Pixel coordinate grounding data
____________

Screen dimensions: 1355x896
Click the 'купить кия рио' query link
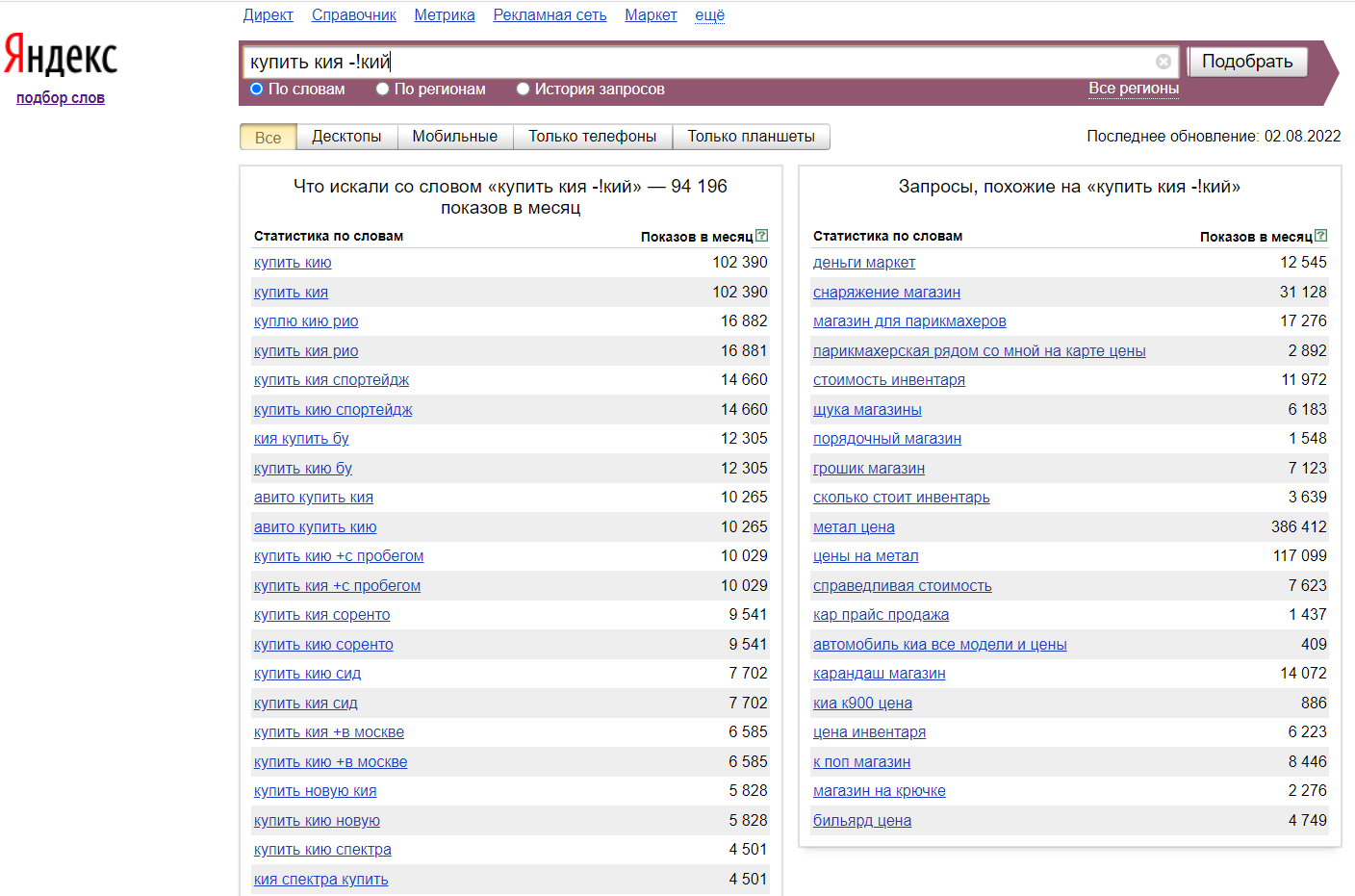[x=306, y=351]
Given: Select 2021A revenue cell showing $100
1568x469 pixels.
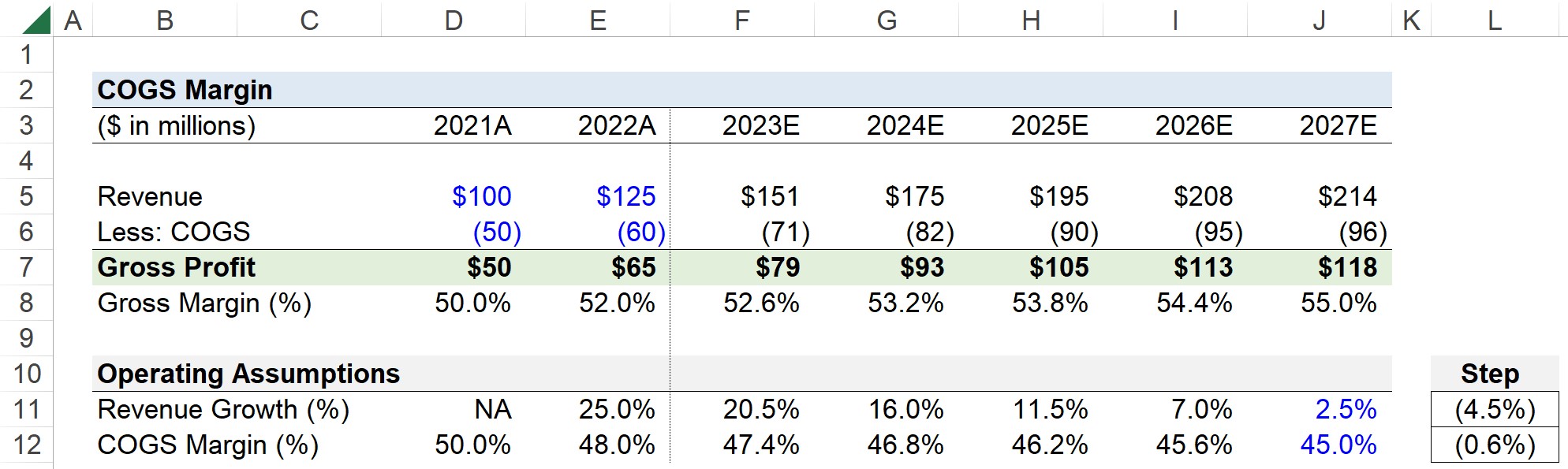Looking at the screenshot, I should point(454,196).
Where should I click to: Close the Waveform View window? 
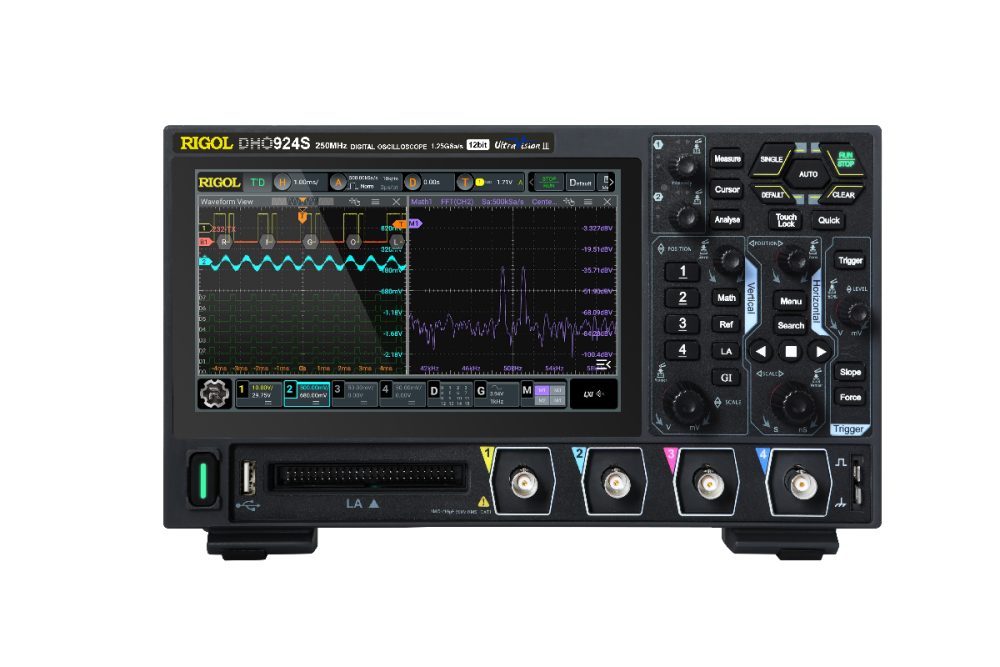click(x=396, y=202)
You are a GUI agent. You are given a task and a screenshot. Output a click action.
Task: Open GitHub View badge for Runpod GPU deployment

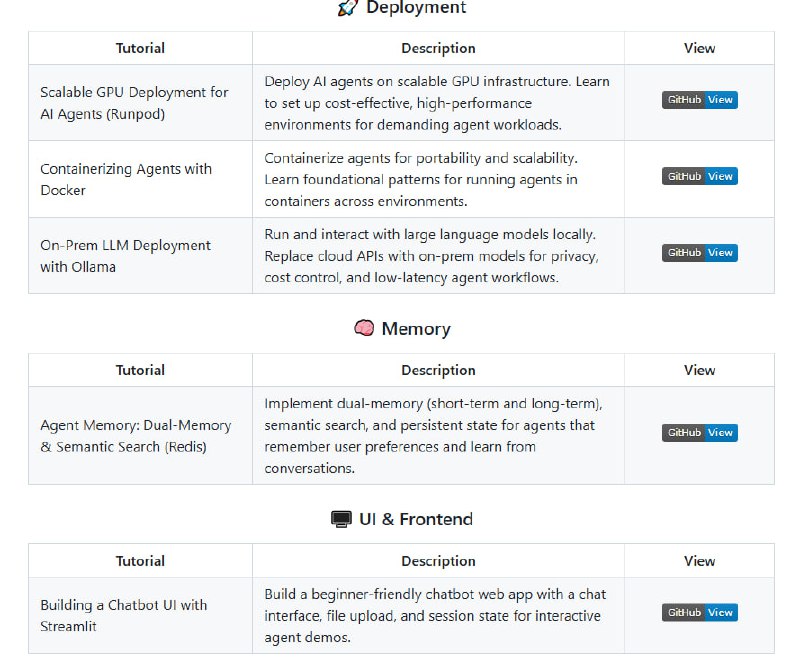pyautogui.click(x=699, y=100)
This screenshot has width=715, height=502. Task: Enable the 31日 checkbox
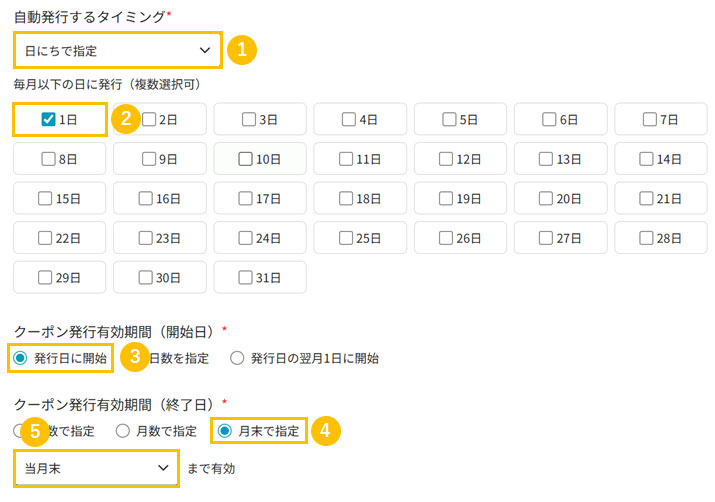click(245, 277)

____________

Aim of the exercise
The data needs to be reproduced exactly, please, apart from its pictures.

Exercise answer
Screen dimensions: 1355x896
Click the 'купить кия рио' query link
[x=306, y=351]
Given: Select 2021A revenue cell showing $100
1568x469 pixels.
Looking at the screenshot, I should point(454,196).
Where should I click to: Close the Waveform View window? 
click(x=396, y=202)
You are a GUI agent. You are given a task and a screenshot. Output a click action.
Task: Open GitHub View badge for Runpod GPU deployment

pyautogui.click(x=699, y=100)
This screenshot has width=715, height=502. Task: Enable the 31日 checkbox
click(245, 277)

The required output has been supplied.